Flights Diverted to San Jose, Oakland After SFO Plane Crash

San Francisco International Airport reopened two runways about four hours after airport operations were shut down late this morning when an inbound Asiana Airlines flight crashed while landing, killing two and injuring dozens.

Asiana Airlines flight 214, a Boeing 777, was coming into San Francisco from Seoul, South Korea, when it crash-landed on runway 28L at about 11:30 a.m.

Airport operations were brought to a halt, and flights were diverted elsewhere, including to Mineta San Jose and Oakland international airports.

San Francisco airport officials tweeted shortly before 5 p.m., "Fluid situation. Working fast 2 open all runways. 2 runways already opened. Pls check with your airline for info on tomorrow's flights."

San Jose airport spokeswoman Rosemary Barnes said 27 flights were diverted there, and that the airport was able to absorb them without disrupting other air traffic.

She said at about 3:45 p.m. that some of the flights were still on the tarmac awaiting word on whether they would be able to continue to San Francisco or whether to let passengers off in San Jose.
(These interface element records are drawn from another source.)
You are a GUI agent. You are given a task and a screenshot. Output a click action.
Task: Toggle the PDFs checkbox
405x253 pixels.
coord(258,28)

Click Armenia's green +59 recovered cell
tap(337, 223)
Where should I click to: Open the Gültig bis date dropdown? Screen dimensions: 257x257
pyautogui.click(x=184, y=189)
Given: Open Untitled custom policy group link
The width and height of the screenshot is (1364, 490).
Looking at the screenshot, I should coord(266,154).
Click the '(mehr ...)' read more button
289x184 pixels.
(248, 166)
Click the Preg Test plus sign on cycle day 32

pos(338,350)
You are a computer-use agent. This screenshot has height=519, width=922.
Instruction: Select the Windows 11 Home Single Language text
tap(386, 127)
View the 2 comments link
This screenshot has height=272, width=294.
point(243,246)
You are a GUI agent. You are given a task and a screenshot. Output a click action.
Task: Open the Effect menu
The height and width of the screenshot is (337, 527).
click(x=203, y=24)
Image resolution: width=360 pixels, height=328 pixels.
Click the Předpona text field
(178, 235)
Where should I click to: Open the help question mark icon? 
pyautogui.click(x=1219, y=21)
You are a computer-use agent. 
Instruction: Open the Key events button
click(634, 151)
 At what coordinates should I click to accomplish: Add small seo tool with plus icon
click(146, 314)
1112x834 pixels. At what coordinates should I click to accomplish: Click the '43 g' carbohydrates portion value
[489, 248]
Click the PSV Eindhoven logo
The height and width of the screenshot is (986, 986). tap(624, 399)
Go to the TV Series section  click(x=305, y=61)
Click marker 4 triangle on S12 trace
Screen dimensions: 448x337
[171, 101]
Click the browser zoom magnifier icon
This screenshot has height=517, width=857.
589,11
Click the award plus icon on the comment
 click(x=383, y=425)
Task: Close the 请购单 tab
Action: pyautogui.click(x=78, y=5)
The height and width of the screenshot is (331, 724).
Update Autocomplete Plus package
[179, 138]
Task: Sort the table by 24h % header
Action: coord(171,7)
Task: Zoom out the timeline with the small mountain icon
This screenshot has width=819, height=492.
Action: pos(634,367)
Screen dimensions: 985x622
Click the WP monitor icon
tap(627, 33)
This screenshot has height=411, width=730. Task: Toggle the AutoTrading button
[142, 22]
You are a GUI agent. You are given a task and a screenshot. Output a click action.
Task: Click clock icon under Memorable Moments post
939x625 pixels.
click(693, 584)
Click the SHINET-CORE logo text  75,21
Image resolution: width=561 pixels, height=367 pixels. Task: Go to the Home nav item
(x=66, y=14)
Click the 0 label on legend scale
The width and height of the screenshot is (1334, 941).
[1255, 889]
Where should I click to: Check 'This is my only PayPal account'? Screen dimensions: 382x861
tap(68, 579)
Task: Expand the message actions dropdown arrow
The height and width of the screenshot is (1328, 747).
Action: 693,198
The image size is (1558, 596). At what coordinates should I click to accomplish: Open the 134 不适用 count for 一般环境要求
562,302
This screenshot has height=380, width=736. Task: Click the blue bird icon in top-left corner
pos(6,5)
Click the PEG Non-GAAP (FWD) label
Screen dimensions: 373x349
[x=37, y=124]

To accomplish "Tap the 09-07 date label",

Barnes said the airport and airlines are assisting passengers in getting to their final destinations. "We'll all work together, everybody will find a way home," she said.

Mineta San Jose is able to accommodate all aircraft with the exception of the Airbus A380, she said.

The crash also prompted SFO air traffic controllers to divert 11 flights to Oakland International Airport and other flights to airports in Sacramento and Los Angeles, according to Oakland airport spokesman Brian Kidd.

Four of the airlines rerouted to Oakland were international flights, Kidd said.

Other flights scheduled to take off for SFO were grounded in their departure cities after SFO temporarily closed its runways, Kidd said.        

The National Transportation Safety Board is the lead federal investigative agency into the crash and the Federal Aviation Administration is conducting its own investigation, FAA spokeswoman Laura Brown said.

Redwood City resident Thomas Shoebotham's Lufthansa flight to SFO from Frankfurt, Germany, which was scheduled to land at 12:20 p.m., was initially diverted to Oakland and held there until it was able to continue on to San Francisco.

As of 5:30 p.m., his plane had arrived at its gate, but the passengers were being told they couldn't yet disembark because customs wasn't yet ready to process them. They had been on the plane for more than 15 hours,
including the 10-hour flight time, he said.

"We're still on the plane," he said in a brief interview on his cellphone.

Shoebotham, music director for the Palo Alto Philharmonic Orchestra, was coming back from a summer trip to Europe with the El Camino Youth Symphony.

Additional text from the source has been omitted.